* _WHAT THE TASK ASKS_: The listing below contains a span that opens with the line containing "Viewport: 842px width, 490px" and closes with the line containing "Task: View the 采集数据 page". Return that span exactly.
----- RECORD EXTRACTS -----
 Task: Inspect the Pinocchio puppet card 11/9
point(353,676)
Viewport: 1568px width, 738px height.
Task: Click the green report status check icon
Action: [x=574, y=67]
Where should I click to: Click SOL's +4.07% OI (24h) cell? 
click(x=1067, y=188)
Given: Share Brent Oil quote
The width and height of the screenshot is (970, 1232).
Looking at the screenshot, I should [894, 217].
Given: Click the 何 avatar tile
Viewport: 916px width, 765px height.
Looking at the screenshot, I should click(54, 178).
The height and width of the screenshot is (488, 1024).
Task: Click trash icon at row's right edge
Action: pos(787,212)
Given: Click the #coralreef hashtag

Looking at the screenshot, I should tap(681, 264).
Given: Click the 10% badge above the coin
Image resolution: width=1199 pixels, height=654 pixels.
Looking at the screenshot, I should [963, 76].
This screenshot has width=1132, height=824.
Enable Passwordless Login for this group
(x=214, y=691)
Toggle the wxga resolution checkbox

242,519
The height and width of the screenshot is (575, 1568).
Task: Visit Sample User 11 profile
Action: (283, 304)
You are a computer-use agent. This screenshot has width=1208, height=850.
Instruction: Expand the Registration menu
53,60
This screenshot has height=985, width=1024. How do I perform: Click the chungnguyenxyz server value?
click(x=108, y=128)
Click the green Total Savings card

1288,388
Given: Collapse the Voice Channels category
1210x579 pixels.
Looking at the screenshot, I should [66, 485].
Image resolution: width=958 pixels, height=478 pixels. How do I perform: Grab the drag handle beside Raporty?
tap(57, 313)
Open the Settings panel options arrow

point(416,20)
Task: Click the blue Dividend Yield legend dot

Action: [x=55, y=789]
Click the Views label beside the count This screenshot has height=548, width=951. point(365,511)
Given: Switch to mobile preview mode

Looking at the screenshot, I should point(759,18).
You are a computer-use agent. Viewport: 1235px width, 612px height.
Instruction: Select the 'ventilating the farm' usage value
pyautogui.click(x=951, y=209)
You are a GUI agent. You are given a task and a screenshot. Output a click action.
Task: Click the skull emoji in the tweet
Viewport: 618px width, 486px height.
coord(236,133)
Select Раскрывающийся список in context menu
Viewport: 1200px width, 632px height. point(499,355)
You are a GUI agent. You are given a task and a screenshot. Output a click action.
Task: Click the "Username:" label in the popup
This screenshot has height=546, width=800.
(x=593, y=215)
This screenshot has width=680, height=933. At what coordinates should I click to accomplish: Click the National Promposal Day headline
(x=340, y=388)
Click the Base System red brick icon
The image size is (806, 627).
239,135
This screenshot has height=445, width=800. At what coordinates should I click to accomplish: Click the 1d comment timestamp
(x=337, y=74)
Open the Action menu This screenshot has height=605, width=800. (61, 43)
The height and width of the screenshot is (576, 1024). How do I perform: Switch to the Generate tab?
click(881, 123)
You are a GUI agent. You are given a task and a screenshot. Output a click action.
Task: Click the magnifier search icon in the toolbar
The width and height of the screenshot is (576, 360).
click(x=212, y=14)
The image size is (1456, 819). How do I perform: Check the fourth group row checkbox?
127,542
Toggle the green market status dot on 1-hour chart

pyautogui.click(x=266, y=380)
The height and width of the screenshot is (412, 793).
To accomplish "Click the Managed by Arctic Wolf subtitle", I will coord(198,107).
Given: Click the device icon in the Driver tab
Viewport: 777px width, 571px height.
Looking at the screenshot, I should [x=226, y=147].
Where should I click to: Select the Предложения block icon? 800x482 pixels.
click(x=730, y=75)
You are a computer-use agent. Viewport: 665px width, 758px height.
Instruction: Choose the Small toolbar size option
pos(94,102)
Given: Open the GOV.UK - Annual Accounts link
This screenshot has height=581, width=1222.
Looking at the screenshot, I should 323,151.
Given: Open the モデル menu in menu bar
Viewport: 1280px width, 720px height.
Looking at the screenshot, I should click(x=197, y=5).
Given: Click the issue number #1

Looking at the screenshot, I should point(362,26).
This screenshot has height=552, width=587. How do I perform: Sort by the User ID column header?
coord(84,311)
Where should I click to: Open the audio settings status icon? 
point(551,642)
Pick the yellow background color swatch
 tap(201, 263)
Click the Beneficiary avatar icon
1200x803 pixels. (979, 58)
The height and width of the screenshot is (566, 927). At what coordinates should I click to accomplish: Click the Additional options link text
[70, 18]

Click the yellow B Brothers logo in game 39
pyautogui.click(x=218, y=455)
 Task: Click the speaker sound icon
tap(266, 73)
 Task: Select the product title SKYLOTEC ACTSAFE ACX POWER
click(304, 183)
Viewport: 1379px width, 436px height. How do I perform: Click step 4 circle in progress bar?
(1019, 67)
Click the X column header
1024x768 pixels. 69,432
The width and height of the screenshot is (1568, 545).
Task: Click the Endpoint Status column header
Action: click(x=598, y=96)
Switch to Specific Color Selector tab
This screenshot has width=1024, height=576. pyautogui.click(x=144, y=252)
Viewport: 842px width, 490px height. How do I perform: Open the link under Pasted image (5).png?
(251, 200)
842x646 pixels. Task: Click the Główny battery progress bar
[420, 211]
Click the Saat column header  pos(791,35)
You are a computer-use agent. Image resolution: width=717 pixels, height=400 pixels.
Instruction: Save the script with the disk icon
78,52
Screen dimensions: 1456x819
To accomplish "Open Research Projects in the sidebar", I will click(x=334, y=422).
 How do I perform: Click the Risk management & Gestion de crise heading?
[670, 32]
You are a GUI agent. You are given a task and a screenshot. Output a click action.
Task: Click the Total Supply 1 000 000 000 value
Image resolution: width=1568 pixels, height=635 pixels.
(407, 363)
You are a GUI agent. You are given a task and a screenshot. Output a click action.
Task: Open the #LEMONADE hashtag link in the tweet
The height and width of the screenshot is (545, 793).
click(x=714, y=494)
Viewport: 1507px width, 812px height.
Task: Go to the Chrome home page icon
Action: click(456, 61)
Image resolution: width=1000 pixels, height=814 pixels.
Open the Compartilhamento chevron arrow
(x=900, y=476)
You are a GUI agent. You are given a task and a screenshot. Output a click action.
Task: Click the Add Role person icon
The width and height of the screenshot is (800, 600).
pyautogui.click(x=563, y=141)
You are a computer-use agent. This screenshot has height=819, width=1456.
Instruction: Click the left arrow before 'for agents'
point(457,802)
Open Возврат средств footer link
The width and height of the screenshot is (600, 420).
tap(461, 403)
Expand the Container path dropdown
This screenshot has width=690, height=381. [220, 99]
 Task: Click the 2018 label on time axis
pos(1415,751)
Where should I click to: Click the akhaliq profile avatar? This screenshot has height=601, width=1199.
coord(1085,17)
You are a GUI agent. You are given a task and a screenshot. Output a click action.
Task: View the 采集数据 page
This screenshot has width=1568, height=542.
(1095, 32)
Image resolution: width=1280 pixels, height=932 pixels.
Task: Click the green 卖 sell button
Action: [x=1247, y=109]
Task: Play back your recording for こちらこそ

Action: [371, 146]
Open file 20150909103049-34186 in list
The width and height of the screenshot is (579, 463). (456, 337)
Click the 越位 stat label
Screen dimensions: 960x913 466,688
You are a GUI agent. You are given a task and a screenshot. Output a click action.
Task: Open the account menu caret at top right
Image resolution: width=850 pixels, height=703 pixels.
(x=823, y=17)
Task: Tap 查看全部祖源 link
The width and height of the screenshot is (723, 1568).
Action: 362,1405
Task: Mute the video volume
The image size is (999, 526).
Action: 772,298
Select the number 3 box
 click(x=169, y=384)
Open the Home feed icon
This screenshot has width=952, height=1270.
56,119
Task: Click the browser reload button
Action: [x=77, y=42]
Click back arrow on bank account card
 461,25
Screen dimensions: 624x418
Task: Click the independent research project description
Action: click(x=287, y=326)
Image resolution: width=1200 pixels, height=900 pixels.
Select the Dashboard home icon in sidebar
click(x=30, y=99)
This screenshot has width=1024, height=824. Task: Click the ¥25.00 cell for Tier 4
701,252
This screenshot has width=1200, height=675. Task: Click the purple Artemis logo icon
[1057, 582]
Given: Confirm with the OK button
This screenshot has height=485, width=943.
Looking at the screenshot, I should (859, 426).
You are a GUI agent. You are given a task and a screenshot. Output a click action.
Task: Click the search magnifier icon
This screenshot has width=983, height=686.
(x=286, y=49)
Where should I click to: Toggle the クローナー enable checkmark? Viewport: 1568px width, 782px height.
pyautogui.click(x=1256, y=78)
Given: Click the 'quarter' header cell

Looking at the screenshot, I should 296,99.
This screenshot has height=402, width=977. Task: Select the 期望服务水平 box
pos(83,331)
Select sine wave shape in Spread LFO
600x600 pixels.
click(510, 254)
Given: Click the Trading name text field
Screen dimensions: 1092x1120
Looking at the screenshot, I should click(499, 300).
-----
* _COMPLETED TASK_:
Viewport: 842px width, 490px height. How do I perform: Open the link under Pasted image (5).png?
(251, 200)
842x646 pixels. Task: Click the Główny battery progress bar
[420, 211]
Click the Saat column header  pos(791,35)
You are a computer-use agent. Image resolution: width=717 pixels, height=400 pixels.
Instruction: Save the script with the disk icon
78,52
Screen dimensions: 1456x819
To accomplish "Open Research Projects in the sidebar", I will click(x=334, y=422).
 How do I perform: Click the Risk management & Gestion de crise heading?
[670, 32]
You are a GUI agent. You are given a task and a screenshot. Output a click action.
Task: Click the Total Supply 1 000 000 000 value
Image resolution: width=1568 pixels, height=635 pixels.
(407, 363)
You are a GUI agent. You are given a task and a screenshot. Output a click action.
Task: Open the #LEMONADE hashtag link in the tweet
The height and width of the screenshot is (545, 793).
click(x=714, y=494)
Viewport: 1507px width, 812px height.
Task: Go to the Chrome home page icon
Action: click(456, 61)
Image resolution: width=1000 pixels, height=814 pixels.
Open the Compartilhamento chevron arrow
(x=900, y=476)
You are a GUI agent. You are given a task and a screenshot. Output a click action.
Task: Click the Add Role person icon
The width and height of the screenshot is (800, 600).
pyautogui.click(x=563, y=141)
You are a computer-use agent. This screenshot has height=819, width=1456.
Instruction: Click the left arrow before 'for agents'
point(457,802)
Open Возврат средств footer link
The width and height of the screenshot is (600, 420).
tap(461, 403)
Expand the Container path dropdown
This screenshot has width=690, height=381. [220, 99]
 Task: Click the 2018 label on time axis
pos(1415,751)
Where should I click to: Click the akhaliq profile avatar? This screenshot has height=601, width=1199.
coord(1085,17)
You are a GUI agent. You are given a task and a screenshot. Output a click action.
Task: View the 采集数据 page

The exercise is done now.